§ **要做什么**:
把下面所有的行一字不改地照抄一遍，一行也不能少。
************
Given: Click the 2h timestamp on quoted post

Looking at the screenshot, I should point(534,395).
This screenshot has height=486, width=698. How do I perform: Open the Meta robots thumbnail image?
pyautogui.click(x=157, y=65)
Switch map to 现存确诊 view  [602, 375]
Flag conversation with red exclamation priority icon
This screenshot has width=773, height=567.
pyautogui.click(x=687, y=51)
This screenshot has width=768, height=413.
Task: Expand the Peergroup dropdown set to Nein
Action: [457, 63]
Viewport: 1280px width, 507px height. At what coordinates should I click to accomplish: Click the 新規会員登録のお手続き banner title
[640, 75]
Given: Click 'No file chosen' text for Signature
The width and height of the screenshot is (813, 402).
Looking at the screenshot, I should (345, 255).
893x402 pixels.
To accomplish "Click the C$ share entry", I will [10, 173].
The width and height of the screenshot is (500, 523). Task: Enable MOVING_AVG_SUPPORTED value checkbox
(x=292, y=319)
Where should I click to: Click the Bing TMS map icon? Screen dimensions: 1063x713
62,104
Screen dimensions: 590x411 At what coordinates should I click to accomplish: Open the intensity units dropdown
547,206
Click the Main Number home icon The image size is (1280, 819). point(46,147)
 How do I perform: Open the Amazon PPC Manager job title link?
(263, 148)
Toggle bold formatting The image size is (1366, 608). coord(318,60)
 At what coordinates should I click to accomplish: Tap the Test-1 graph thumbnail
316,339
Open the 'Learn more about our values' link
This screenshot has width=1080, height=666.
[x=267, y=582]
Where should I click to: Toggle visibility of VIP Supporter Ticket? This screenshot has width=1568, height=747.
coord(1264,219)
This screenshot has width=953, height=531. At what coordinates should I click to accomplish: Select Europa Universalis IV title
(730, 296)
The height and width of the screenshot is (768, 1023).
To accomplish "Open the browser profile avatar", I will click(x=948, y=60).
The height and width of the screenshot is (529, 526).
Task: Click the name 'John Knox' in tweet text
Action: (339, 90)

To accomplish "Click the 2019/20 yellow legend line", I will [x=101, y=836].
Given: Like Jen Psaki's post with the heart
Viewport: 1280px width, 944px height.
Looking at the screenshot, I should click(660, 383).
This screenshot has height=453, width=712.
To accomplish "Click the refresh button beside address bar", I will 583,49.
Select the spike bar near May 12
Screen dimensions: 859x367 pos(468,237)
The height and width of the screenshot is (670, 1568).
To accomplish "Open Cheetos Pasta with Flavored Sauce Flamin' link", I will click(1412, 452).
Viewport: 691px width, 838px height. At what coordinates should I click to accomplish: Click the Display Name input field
************
§ **答案**:
Given: Click the 2h timestamp on quoted post

Looking at the screenshot, I should point(534,395).
This screenshot has height=486, width=698. How do I perform: Open the Meta robots thumbnail image?
pyautogui.click(x=157, y=65)
Switch map to 现存确诊 view  [602, 375]
Flag conversation with red exclamation priority icon
This screenshot has width=773, height=567.
pyautogui.click(x=687, y=51)
This screenshot has width=768, height=413.
Task: Expand the Peergroup dropdown set to Nein
Action: [457, 63]
Viewport: 1280px width, 507px height. At what coordinates should I click to accomplish: Click the 新規会員登録のお手続き banner title
[640, 75]
Given: Click 'No file chosen' text for Signature
The width and height of the screenshot is (813, 402).
Looking at the screenshot, I should (345, 255).
893x402 pixels.
To accomplish "Click the C$ share entry", I will [10, 173].
The width and height of the screenshot is (500, 523). Task: Enable MOVING_AVG_SUPPORTED value checkbox
(x=292, y=319)
Where should I click to: Click the Bing TMS map icon? Screen dimensions: 1063x713
62,104
Screen dimensions: 590x411 At what coordinates should I click to accomplish: Open the intensity units dropdown
547,206
Click the Main Number home icon The image size is (1280, 819). point(46,147)
 How do I perform: Open the Amazon PPC Manager job title link?
(263, 148)
Toggle bold formatting The image size is (1366, 608). coord(318,60)
 At what coordinates should I click to accomplish: Tap the Test-1 graph thumbnail
316,339
Open the 'Learn more about our values' link
This screenshot has width=1080, height=666.
[x=267, y=582]
Where should I click to: Toggle visibility of VIP Supporter Ticket? This screenshot has width=1568, height=747.
coord(1264,219)
This screenshot has width=953, height=531. At what coordinates should I click to accomplish: Select Europa Universalis IV title
(730, 296)
The height and width of the screenshot is (768, 1023).
To accomplish "Open the browser profile avatar", I will click(x=948, y=60).
The height and width of the screenshot is (529, 526).
Task: Click the name 'John Knox' in tweet text
Action: (339, 90)

To accomplish "Click the 2019/20 yellow legend line", I will [x=101, y=836].
Given: Like Jen Psaki's post with the heart
Viewport: 1280px width, 944px height.
Looking at the screenshot, I should click(660, 383).
This screenshot has height=453, width=712.
To accomplish "Click the refresh button beside address bar", I will 583,49.
Select the spike bar near May 12
Screen dimensions: 859x367 pos(468,237)
The height and width of the screenshot is (670, 1568).
To accomplish "Open Cheetos Pasta with Flavored Sauce Flamin' link", I will click(1412, 452).
Viewport: 691px width, 838px height. At what coordinates should I click to accomplish: Click the Display Name input field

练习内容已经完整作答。